4.Long Walk Home Mural

In 1864 during a period of destabilization
among U.S. settlers, Spanish inhabitants and
Native Americans, the Navajo and some Apache
were singled out by the U.S. government as
responsible for raiding. Thousands of Navajo
people were forcibly marched from Canyon
de Chelly by Colonel Kit Carson, on orders of
Brigadier General James H. Carleton to Fort
Sumner four hundred miles away. Eventually
7,000 Navajo were imprisoned there.
The captives suffered four years of deplorable
conditions of drought, hunger and cold until
it no longer became feasible to hold them.

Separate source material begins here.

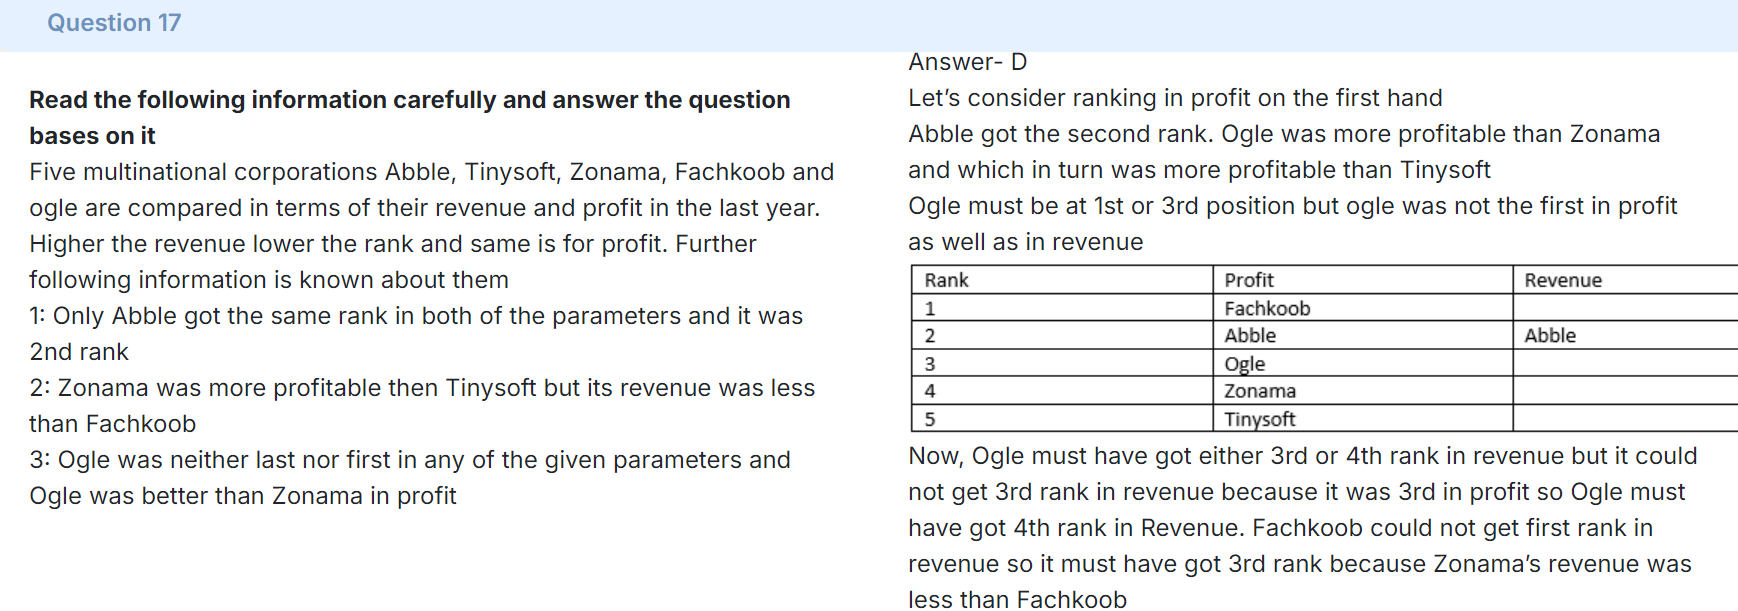Click the 'Let's consider ranking in profit' line
This screenshot has height=611, width=1738.
[x=1175, y=98]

The
Peace Treaty of 1868 was signed and the Navajo
were released. At Fort Wingate, livestock and
other supplies were distributed. From there the
Navajo dispersed along the Rio Puerco, where
Gallup was later founded in 1881, to their ancestral
homeland, now a defined reservation.
Community members who guided the development
of this mural are Laura Bentz, Zonnie
Gorman, Arlene High and Martin Link.

Richard K. Yazzie, muralist, combines exquisite
draftsmanship with bold color and a passion for
his own Navajo history. He is a graduate of the
Institute of Indian Arts in Santa Fe, a Vietnam
Veteran and was a graphic designer for the state
of Wisconsin for 34 years. He returned to his
homeland near Crownpoint in 2004 and has
been painting and creating murals ever since.